Obróciłam głowę w stronę Patryka i spojrzałam jak śpi.. Nagle zaczął się ruszać i coś krzyczeć

Patryk: nie Róża! Nie rób tego ja cię kocham i nigdy cię nie opuszę, nie zostawiaj mnie!

Co mu jest... On naprawdę mnie kocha? Patrzyłam na niego ze zdziwieniem.

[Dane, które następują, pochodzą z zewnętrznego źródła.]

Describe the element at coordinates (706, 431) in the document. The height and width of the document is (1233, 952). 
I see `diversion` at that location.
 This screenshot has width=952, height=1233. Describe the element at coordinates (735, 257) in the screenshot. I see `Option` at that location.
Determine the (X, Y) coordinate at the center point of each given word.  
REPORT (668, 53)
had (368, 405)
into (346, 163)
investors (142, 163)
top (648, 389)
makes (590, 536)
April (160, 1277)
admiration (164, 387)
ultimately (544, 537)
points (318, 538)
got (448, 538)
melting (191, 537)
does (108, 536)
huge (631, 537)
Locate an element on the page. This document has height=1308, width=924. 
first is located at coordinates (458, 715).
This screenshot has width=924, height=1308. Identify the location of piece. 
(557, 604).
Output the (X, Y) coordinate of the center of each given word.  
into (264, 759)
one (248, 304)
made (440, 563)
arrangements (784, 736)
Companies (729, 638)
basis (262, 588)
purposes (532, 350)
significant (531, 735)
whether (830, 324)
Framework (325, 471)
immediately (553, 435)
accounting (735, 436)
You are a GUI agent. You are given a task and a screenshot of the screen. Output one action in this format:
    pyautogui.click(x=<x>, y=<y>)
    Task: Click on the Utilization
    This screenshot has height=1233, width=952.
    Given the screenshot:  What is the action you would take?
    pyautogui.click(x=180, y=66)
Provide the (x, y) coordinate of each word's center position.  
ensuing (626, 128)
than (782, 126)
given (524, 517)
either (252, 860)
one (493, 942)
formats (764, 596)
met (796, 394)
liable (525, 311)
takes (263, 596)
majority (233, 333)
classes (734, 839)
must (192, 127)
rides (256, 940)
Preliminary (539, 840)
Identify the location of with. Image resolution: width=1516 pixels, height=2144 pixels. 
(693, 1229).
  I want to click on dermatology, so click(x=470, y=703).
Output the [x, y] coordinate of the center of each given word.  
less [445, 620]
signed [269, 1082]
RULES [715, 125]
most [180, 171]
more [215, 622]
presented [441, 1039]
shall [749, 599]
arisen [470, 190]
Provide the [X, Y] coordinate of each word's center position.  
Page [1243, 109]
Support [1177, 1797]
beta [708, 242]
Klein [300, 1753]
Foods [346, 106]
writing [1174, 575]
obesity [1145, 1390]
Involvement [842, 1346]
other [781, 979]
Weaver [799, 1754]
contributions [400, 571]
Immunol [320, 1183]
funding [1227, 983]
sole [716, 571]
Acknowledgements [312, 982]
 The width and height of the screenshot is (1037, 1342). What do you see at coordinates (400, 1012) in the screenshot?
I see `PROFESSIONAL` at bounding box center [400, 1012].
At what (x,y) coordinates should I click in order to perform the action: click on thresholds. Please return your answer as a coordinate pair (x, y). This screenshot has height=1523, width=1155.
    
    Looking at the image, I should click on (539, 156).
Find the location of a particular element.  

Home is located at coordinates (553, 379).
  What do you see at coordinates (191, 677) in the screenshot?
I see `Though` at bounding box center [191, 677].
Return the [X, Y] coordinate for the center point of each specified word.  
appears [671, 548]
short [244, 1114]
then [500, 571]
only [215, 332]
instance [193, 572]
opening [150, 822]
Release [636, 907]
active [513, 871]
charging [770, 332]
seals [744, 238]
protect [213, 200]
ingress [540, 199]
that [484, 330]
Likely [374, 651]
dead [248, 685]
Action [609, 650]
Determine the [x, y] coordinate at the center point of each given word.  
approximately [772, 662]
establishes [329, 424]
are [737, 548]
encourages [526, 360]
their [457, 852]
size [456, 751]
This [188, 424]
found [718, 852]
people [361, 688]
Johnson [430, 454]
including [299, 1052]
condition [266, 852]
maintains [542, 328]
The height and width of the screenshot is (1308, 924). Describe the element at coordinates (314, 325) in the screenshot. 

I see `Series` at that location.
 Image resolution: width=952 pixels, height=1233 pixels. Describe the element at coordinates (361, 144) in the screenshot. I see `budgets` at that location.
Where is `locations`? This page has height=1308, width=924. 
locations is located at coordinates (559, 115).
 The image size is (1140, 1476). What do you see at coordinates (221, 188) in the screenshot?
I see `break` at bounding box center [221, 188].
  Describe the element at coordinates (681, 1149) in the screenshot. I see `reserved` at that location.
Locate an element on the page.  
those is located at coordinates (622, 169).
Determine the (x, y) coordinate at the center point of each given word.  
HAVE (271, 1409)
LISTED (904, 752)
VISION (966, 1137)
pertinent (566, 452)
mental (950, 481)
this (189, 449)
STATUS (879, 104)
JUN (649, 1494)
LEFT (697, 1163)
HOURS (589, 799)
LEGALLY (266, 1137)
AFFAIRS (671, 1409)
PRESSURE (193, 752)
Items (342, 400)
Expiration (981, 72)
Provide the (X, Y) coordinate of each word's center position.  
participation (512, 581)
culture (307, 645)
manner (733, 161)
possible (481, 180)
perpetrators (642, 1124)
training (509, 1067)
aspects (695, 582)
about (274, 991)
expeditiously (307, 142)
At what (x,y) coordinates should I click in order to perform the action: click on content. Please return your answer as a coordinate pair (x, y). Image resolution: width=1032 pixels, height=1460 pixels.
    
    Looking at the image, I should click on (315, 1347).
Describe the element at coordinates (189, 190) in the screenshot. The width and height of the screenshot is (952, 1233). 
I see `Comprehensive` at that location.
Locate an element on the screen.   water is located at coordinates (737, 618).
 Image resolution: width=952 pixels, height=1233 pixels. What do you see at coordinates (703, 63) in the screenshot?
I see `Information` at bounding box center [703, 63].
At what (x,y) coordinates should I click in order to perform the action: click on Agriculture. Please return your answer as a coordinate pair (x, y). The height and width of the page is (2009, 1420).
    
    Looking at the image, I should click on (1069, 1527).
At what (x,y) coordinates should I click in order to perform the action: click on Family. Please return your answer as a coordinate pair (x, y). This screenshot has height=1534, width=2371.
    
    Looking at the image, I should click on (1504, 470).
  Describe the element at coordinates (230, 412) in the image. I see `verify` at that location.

Coś mu się musiało ze mną przyśnić.

Patryk: nie stop! 

Otwarł oczy i usiadł na łóżku. Był cały spocony i szybko oddychał.

Róża: wszystko dobrze?

Spytałam go i położyłam dłoń na jego ramieniu.

Patryk: tak.. Miałem okropny sen

Róża: co ja w nim robiłam

Patryk: skąd wiesz że mi się śniłaś

Róża: darłeś się na cały dom że mam tego nie robić (uśmiechnęłam się)

Patryk: byłaś na krawędzi dachu i chciałaś skoczyć

Róża: o jezu skąd taki pomysł w tej główce

Zaczęłam mu delikatnie przeczesywać włosy.. Ja to robię nie kontrolowanie...

Patryk: nie wiem.. Ale najważniejsze że to był sen

Opadł na plecy i złapał się za głowę.

Róża: cały mokry jesteś

Patryk: to było okropne, nie przeżył bym tego...

Zobaczyłam że zaczynają mu lecieć pojedyncze łzy. Ale że aż tak...

Róża: Patryś nie płacz, pamiętaj to tylko zły sen

Przytuliłam go i znów poczułam że zabiło mu szybciej serce..

Patryk: Róża (powiedział biorąc głęboki oddech)

Róża: słucham

Patryk: jedziemy dzisiaj zjeść na mieście?

Róża: czemu nie, idę się ubrać w takim razie

Wstałam z łóżka i poszłam po ubrania na górę, wzięłam je z walizki i się w nie przebrałam. Założyłam dziś krótkie czarne spodenki i czarny luźny top, do tego czarne adidasy a włosy spiełam w luźnego koka wyciągając przednie pasemka. Zeszłam na dół a Patryk czekał już przed drzwiami.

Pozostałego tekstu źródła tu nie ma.